Pisander. Depuis l’été dernier il avait décidé de tous nous affubler de noms grecs. Julius, Lucius et Marcus perdirent leur honnête consonance romaine pour devenir Eurystheos, Idomeneos et Diomedes. Moi qui m’appelais Tiberius Ulpius Draco, j’étais devenu Pisander. Ces noms grecs étaient la dernière lubie que César partageait avec sa cour – sous l’insistance de son père impérial – ici en Sicile ; on imaginait qu’allaient suivre l’obligation de se coiffer à la mode grecque avec ses pommades coiffantes, de porter les costumes traditionnels grecs et finalement, d’adopter la pratique grecque de la sodomie. Enfin, les Césars s’amusent comme ils peuvent ; et cela ne m’aurait pas dérangé outre mesure s’il m’avait choisi un nom héroïque, Agamemnon, Odysseus, que sais-je ? Mais Pisander ? Pisander de Laranda était l’auteur de cette magnifique fresque historique, les Mariages héroïques des dieux, et j’aurais apprécié que César me nommât en pensant à lui, puisque je suis moi-même un historien. Il y a aussi, plus loin dans notre histoire, le Pisander de Camirus, auteur de la plus ancienne épopée des travaux d’Héraclès. Mais il y avait cet autre Pisander, un politicien athénien gras et corrompu, personnage parodique de l’Hyperbolos d’Aristophane, et il se trouve que je sais qu’il s’agit d’une des pièces préférées de César. Étant donné que les deux autres Pisander sont des personnages de l’Antiquité, obscurs sauf pour des spécialistes comme moi, je ne peux m’empêcher de penser que César avait le personnage d’Aristophane en tête lorsqu’il m’a choisi ce nom. Je ne suis ni gras ni corrompu, mais le César prend un malin plaisir à nous vexer avec ce genre de facéties.

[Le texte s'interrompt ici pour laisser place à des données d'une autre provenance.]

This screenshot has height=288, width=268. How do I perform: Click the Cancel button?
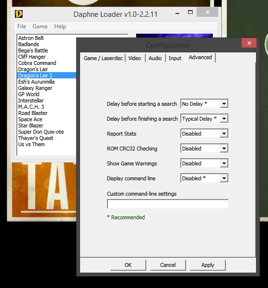[168, 265]
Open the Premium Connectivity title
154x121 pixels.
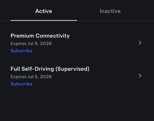click(x=40, y=36)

Obliger à un handicapé à monter jusqu’à la dernière rangée du théâtre, par exemple. Je clopinai douloureusement jusqu’en haut des marches raides, rang après rang, jusqu’au dernier. Demetrius observait le paysage, admirant le magnifique spectacle qu’offrait le mont Etna à l’ouest, couvert de neige, constellé de cendres noires sur son sommet, un filet de fumée noire s’élevant en torsades de sa gueule brûlante. La vue qu’offre le sommet du grand théâtre de Tauromenium est effectivement à couper le souffle ; mais le mien était déjà coupé par l’effort de mon ascension et je n’étais pas d’humeur en cet instant à apprécier la beauté du paysage.

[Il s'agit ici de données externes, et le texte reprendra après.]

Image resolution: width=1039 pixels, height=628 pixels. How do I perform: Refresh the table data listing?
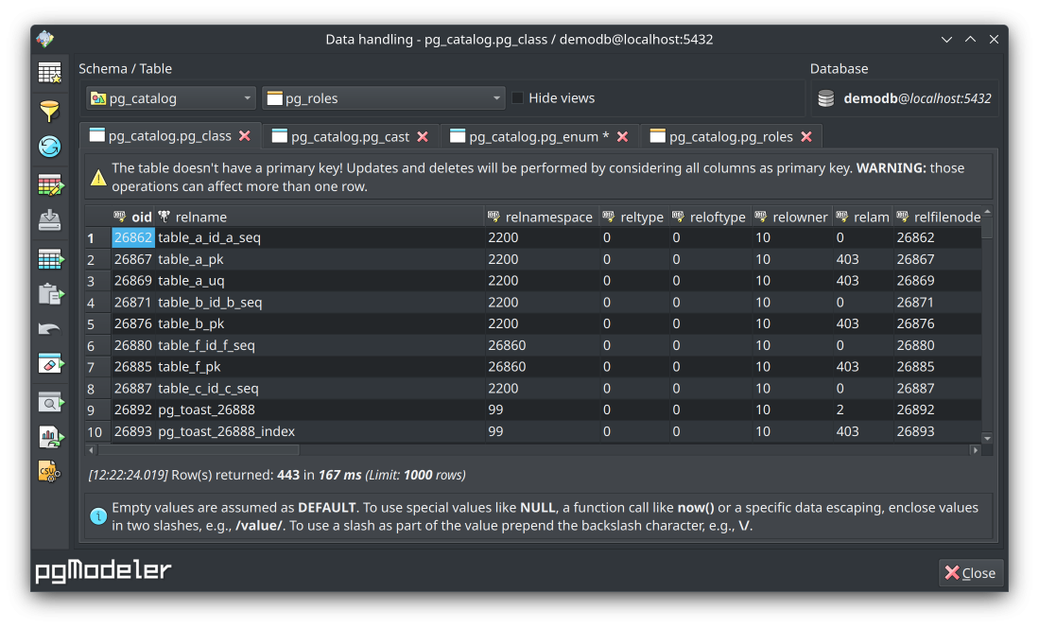coord(49,147)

Il était appuyé sur la table en pierre de la coursive du dernier rang où les marchands de vin exposent leurs produits pendant les entractes. Un énorme parchemin était déroulé devant lui. « Voici mon plan pour l’amélioration de l’île, Pisander. Viens jeter un œil là-dessus et dis-moi ce que tu en penses. »

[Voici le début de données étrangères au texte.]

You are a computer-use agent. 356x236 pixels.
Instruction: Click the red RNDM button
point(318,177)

C’était une immense carte de la Sicile, elle couvrait toute la table. On aurait à peine exagéré en disant qu’elle était à échelle réelle. On y voyait, bien visibles, d’immenses cercles écarlates, une demi-douzaine environ. Ce n’était pas du tout ce à quoi je m’attendais, l’objet de notre rencontre étant au départ de discuter des projets de César pour la rénovation du théâtre de Tauromenium. Je compte parmi mes domaines de compétence quelques solides connaissances en architecture. Mais non, visiblement, la rénovation du théâtre n’était pas ce que César avait en tête.